Capturing the Cosmos

In a first for the APS, the new Australian planetarium show Capturing the Cosmos, will be released nationally in fixed planetarium domes around Australia, from Monday, March 21.

Poster_CapturingtheCosmos_Venues

This has been made possible through a partnership between Melbourne Planetarium and the ARC Centre of Excellence for All-Sky Astrophysics (CAASTRO), a collaboration of seven universities involving the University of Sydney, the Australian National University, the University of Melbourne, Swinburne University, the University of Queensland, the University of Western Australia and Curtin University.

CAASTRO and the Melbourne Planetarium have jointly funded the production and have worked together to create a stunning show that highlights the current research being carried out by CAASTRO astronomers as they search the sky in ways never before possible. Narrated by Academy Award winning actor Geoffrey Rush and including wonderful time-lapse photography by Alex Cherney, the 25-minute show has all the high quality production values expected of a Melbourne Planetarium production.

Being that CAASTRO is a national organisation, they were keen to support our national planetariums and in fact have gone even further. All institutional members of APS can contact the Melbourne Planetarium to receive a zero-cost license of the show for their theatres.

Capturing the Cosmos is a marvellous visual piece that showcases cutting edge astronomical technology and highlights Australia’s contribution to unravelling the mysteries of the Universe. Having the show being distributed amongst the APS (fixed dome and portable) members enables a greater engagement and opportunity for the public to experience. It is surely going to be a hit!” says APS President Shane Hengst.

CAASTRO has a “big sky” approach to astronomy. It tackles the big questions in astronomy that can only be answered by observing as much of the southern sky as possible. It’s a wonderful fit for the planetarium, as we can immerse audiences into the grandness of the night sky and the richness of the data collected by CAASTRO astronomers.

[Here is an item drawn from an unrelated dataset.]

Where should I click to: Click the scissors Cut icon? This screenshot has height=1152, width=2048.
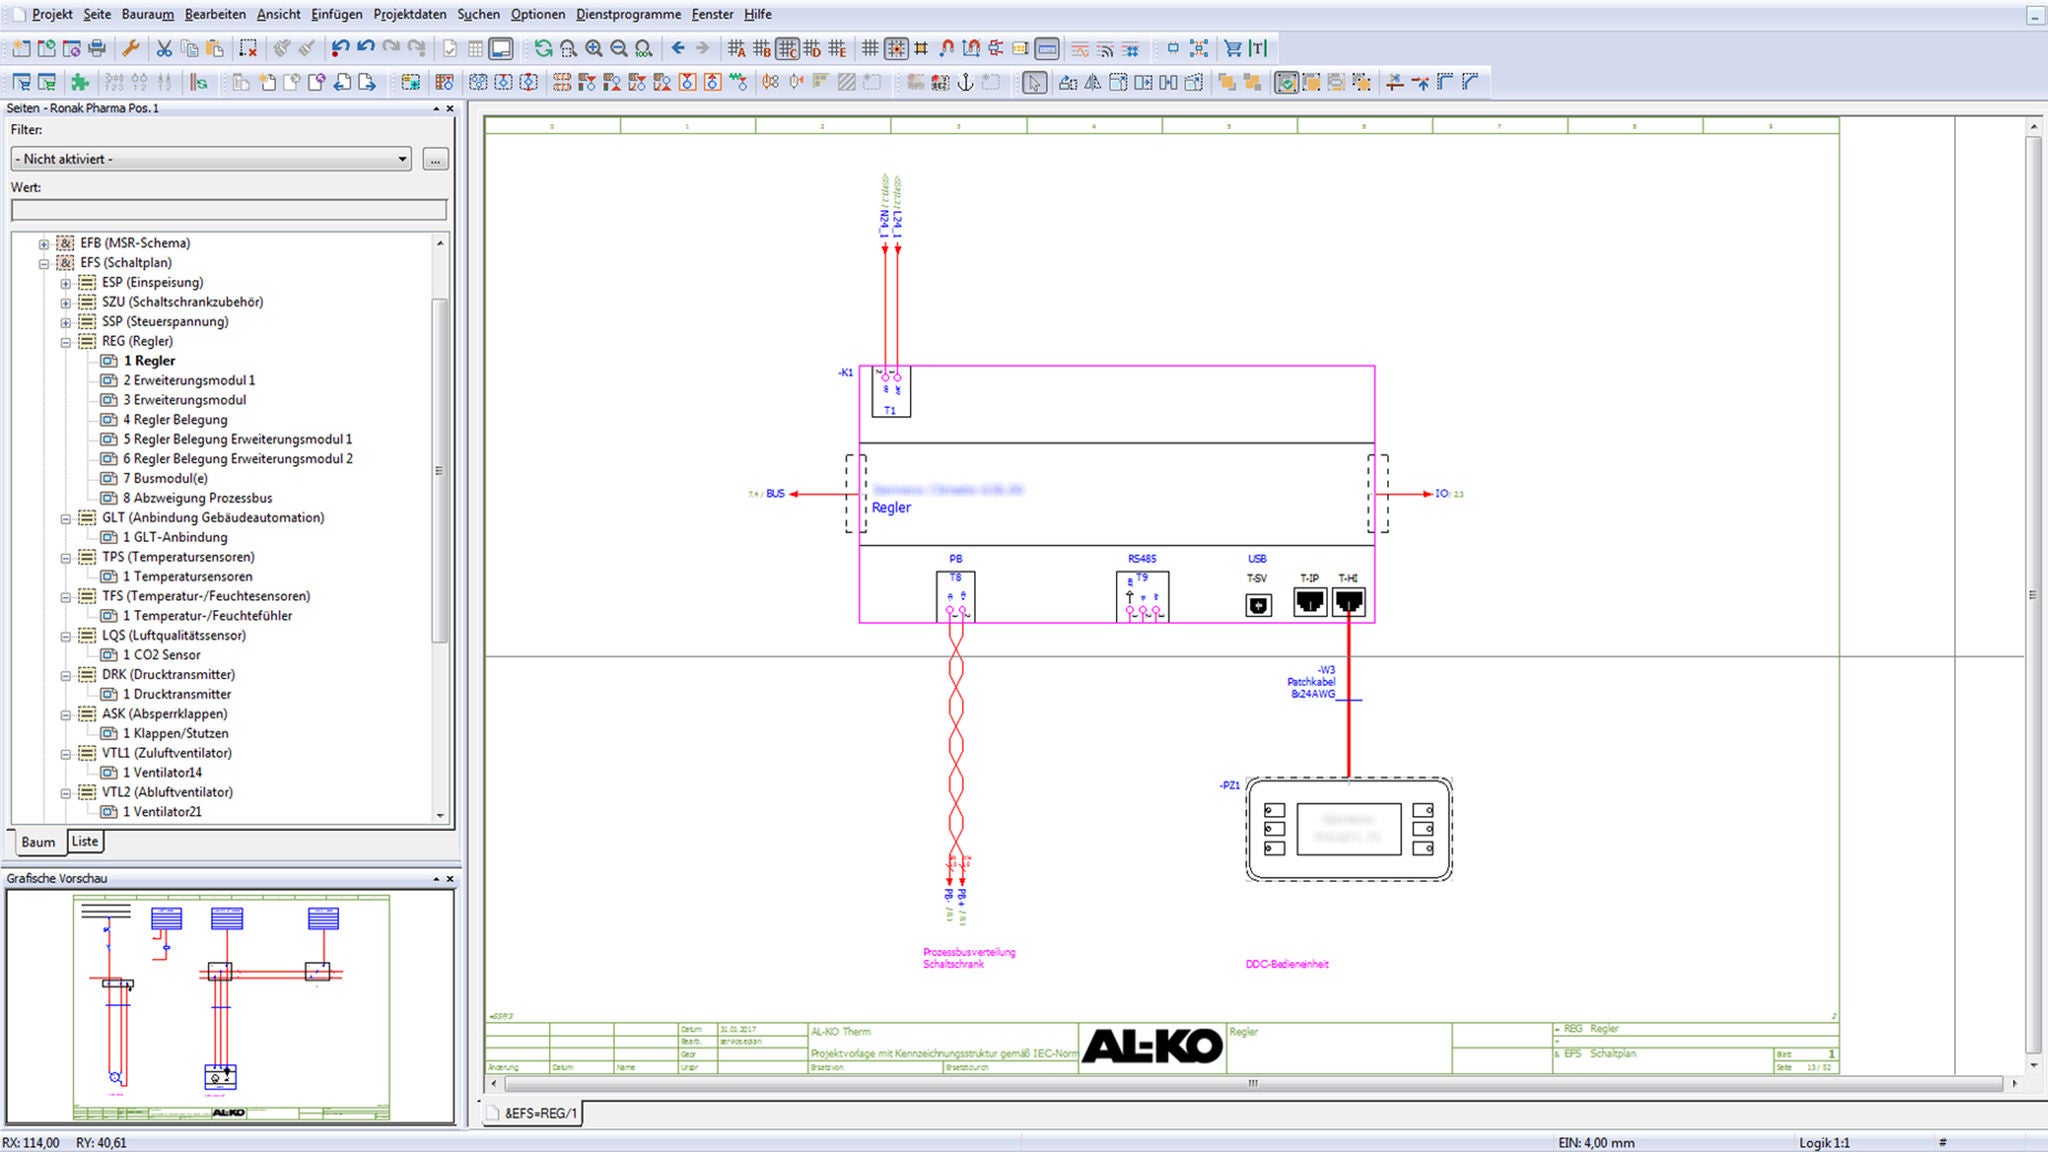coord(164,48)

SkyMapper, an automated telescope in northern New South Wales, is building a vast new catalogue of stars and galaxies that are millions of times fainter than the eye can see. Credit: Melbourne Planetarium/Alex Cherney

SkyMapper, an automated telescope in northern New South Wales, is building a vast new catalogue of stars and galaxies that are millions of times fainter than the eye can see. Credit: Melbourne Planetarium/Alex Cherney

The show focuses on two new and innovative Australian telescopes. One is the SkyMapper telescope in Siding Spring Observatory, NSW. This automated telescope is continually scanning the sky, detecting changes as distant objects rapidly brighten or fade away. The sky is a lot more dynamic than we can ever experience for ourselves. The show focuses on SkyMapper’s search for Type 1a supernovae that can help us better understand the mystery of dark energy.

The other telescope is the Murchison Widefield Array (MWA), a radio telescope located in Western Australia. Capturing the Cosmos reveals to the audience the radio sky that the MWA sees. Gone are the usual stars that fill the night sky and instead we see the Milky Way as a bright thin band of hot hydrogen gas, and the tiny dots scattered randomly across the sky are not stars, but distant galaxies. Their bright radio emission is a consequence of each galaxy’s central black hole. The MWA is one of the first telescopes that can peer into the very distant past and help us understand how the first stars and galaxies lit up the universe.

The Murchison Widefield Array beneath the radio sky that the MWA records, this radio telescope detects radio waves that are invisible to our eyes. Credit: Melbourne Planetarium / MWA GLEAM Team / Alex Cherney

The Murchison Widefield Array beneath the radio sky that the MWA records, this radio telescope detects radio waves that are invisible to our eyes.
Credit: Melbourne Planetarium / MWA GLEAM Team / Alex Cherney

Capturing the Cosmos shares the amazing developments that are happening within Australia as astronomers explore the universe from our beautiful southern sky. There are known mysteries that astronomers are working to solve, but these telescopes also have the potential to discover things that will lead to even further questions and mysteries. All-sky astrophysics is leading us towards discovering the true nature of the cosmos.